Sumatriptan was detected in the blood following treatment. The integration of transcriptomics with the change in sumatriptan showed a correlation with G protein subunit alpha I1 (GNAI1), which eventually led to decreased levels of cyclic adenosine monophosphate (cAMP). A correlation with vasoactive intestinal peptide receptor 2 (VIPR2) was also observed.
Several substances that cause upregulation of cAMP, including CGRP22 and PACAP23, can cause migraine attacks. A potential mechanism for successful treatment is the downregulation of cAMP25.
Among the metabolites, a positive correlation was observed between sumatriptan and palmitoylcarnitine. Palmitoylcarnitine plays an important role in the transport of long-chain fatty acids into the mitochondria for energy production. This is consistent with prior research showing changes in gene expression during the triptan-treated migraine attack.
Increased levels of glutamine were also observed after treatment. Prior research has shown the importance of the glutamatergic system in migraines.
Sumatriptan reduces neurotransmitter release by inhibiting glutamatergic synaptic transmission. The increased levels of glutamine could arise in an effort to balance the glutamatergic system.
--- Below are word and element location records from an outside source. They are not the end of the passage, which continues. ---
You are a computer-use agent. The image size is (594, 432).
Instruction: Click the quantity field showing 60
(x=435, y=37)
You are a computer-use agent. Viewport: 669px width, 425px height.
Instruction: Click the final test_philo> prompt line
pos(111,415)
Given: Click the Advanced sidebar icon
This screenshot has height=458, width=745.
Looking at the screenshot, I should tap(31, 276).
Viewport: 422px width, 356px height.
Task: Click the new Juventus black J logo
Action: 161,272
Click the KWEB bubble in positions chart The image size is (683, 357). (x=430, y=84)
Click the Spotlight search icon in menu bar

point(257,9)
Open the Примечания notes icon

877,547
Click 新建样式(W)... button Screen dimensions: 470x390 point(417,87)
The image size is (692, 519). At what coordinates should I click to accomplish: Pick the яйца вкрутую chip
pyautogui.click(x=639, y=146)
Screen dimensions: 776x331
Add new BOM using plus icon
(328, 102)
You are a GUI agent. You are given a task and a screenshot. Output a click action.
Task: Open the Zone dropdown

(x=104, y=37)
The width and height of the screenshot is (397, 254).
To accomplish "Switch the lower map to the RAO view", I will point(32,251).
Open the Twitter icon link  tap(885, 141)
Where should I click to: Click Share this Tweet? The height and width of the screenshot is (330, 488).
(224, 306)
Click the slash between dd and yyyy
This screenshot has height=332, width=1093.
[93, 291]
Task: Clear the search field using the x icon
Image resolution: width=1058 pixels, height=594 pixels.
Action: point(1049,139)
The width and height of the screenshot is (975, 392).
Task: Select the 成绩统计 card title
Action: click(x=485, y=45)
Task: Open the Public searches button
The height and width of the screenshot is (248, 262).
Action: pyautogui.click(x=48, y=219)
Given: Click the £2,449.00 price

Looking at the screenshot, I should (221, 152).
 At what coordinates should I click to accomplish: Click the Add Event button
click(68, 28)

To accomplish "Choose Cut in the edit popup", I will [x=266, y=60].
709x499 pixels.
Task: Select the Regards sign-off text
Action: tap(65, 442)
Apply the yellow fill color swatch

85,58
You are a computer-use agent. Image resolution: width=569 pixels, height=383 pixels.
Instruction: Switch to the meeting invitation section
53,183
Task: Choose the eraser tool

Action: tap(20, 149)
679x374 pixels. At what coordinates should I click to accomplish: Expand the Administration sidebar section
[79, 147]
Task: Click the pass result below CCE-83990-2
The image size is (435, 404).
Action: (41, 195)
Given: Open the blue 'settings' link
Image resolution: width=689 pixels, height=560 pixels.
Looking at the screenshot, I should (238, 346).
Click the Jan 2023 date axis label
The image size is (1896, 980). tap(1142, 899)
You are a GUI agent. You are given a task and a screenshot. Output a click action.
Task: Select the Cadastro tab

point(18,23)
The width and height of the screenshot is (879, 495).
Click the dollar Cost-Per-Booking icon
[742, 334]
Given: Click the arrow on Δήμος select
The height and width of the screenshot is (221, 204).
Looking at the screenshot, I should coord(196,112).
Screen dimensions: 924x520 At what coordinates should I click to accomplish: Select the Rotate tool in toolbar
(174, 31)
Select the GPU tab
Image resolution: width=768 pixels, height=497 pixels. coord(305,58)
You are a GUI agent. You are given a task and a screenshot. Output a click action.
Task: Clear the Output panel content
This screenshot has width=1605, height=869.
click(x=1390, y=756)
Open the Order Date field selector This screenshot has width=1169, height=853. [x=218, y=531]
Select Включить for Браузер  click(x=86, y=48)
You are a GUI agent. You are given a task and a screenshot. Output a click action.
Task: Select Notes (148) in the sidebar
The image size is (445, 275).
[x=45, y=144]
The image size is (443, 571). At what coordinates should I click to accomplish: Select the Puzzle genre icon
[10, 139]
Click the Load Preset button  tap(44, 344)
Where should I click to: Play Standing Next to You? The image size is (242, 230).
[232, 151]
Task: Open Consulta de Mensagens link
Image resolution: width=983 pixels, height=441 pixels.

This hypothesis is strengthened by the observation that the higher level of glutamine was positively correlated with γ-Glu Gln, which is a dipeptide of glutamine joined to the gamma-carbon of glutamate.
Glutamine is also an energy source for immune cells; therefore, high glutamine levels could reflect increased activity of the immune system. Among correlated metabolites, several carnitines, including O-acetylcarnitine, acetylcarnitine, and hydroxybutyrylcarnitine were found, which supports the importance of fatty acid oxidation in migraines and their treatment.
Conclusions
This study's findings demonstrate the effect of regulating cAMP levels, a key mechanism of triptans. The upregulation of glutamine after migraine treatment could be driven by the migraine attack or treatment with triptan.
These findings also emphasize the importance of cAMP and fatty acid oxidation in the molecular mechanisms of sumatriptan.